TOKYO (Reuters) – Japanese Prime Minister Yoshihide Suga could further restrict a much-criticised travel subsidy programme in an effort to contain coronavirus infections, local media said on Sunday, as his approval rating plummets over the handling of the pandemic.
While Japan has not seen the kind of massive outbreaks that have hit the United States and parts of Europe, infections have worsened as winter has set in, particularly in regions such as the northern island of Hokkaido and the city of Osaka.
The country saw more than 3,000 new infections for the first time in one day on Saturday and Tokyo, Japan’s capital and largest city, confirmed 621 new cases.
Despite concerns by experts that a travel campaign aimed at boosting the economy may in fact help spread the virus, Suga has insisted an immediate halt to the entire travel campaign is not under consideration. The government has paused the campaign only in two hardest-hit areas.
“If economy is destroyed, then it can become a serious trouble,” Suga said during an online town hall on Friday.
Over the weekend polls found public support for the prime minister has eroded over his handling of the pandemic. A Mainichi newspaper poll on Saturday had his approval rating down to 40%, a 17% point fall from last month.

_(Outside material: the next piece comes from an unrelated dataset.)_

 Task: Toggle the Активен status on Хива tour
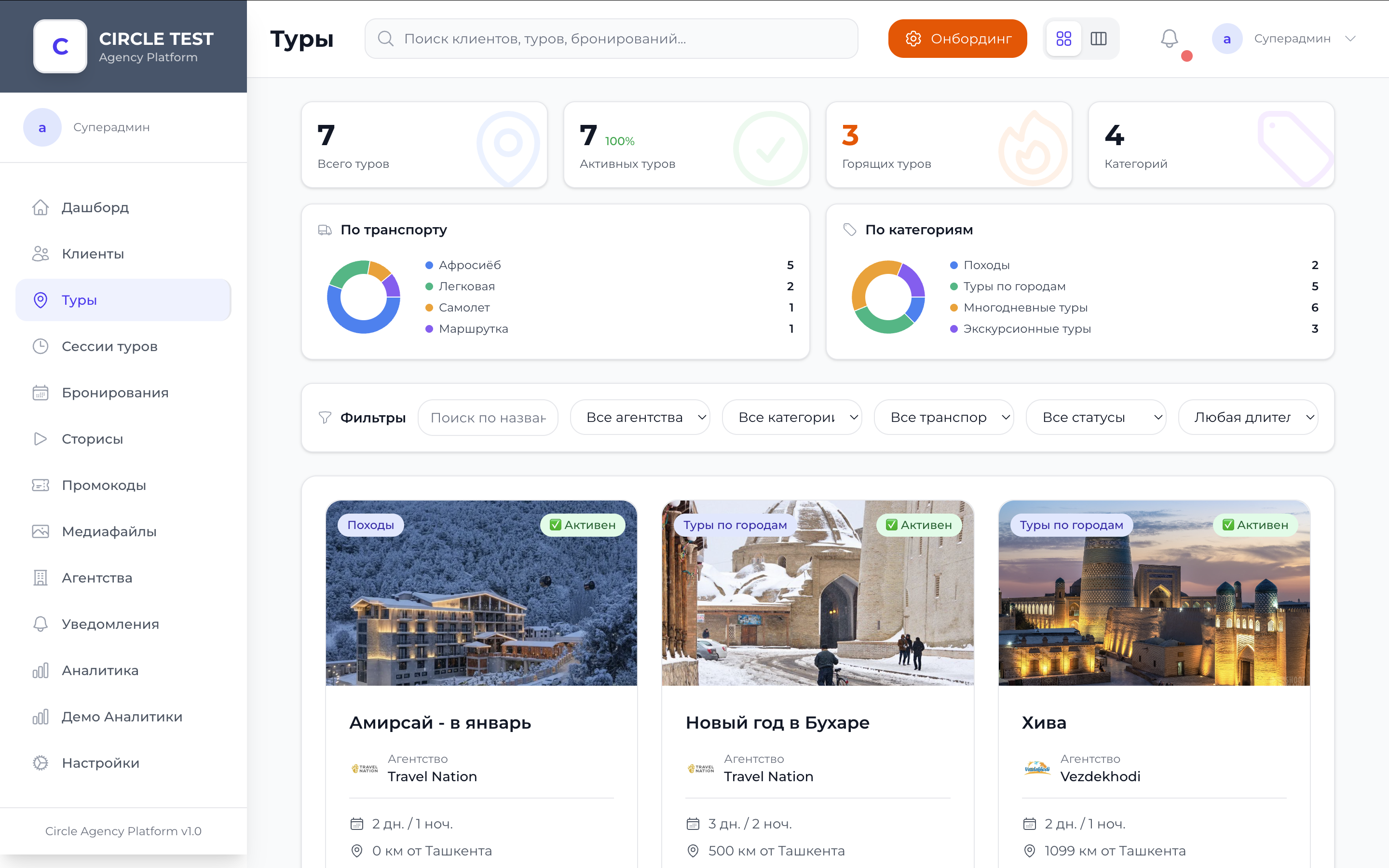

Only three months in office after his predecessor Shinzo Abe abruptly resigned due to ill health, Suga has also come under pressure because of other controversies, including his rejection of scholars on a science advisory panel.
On Monday, he is set to chair a coronavirus response meeting which could expand the temporary halt to the travel campaign to Tokyo and the city of Nagoya, the large industrial hub of Aichi prefecture.
Also, Osaka Governor Hirofumi Yoshimura said on Saturday he asked the government to extend the suspension of the tourism programme currently imposed on the Osaka region, as cases of the virus have yet to subside.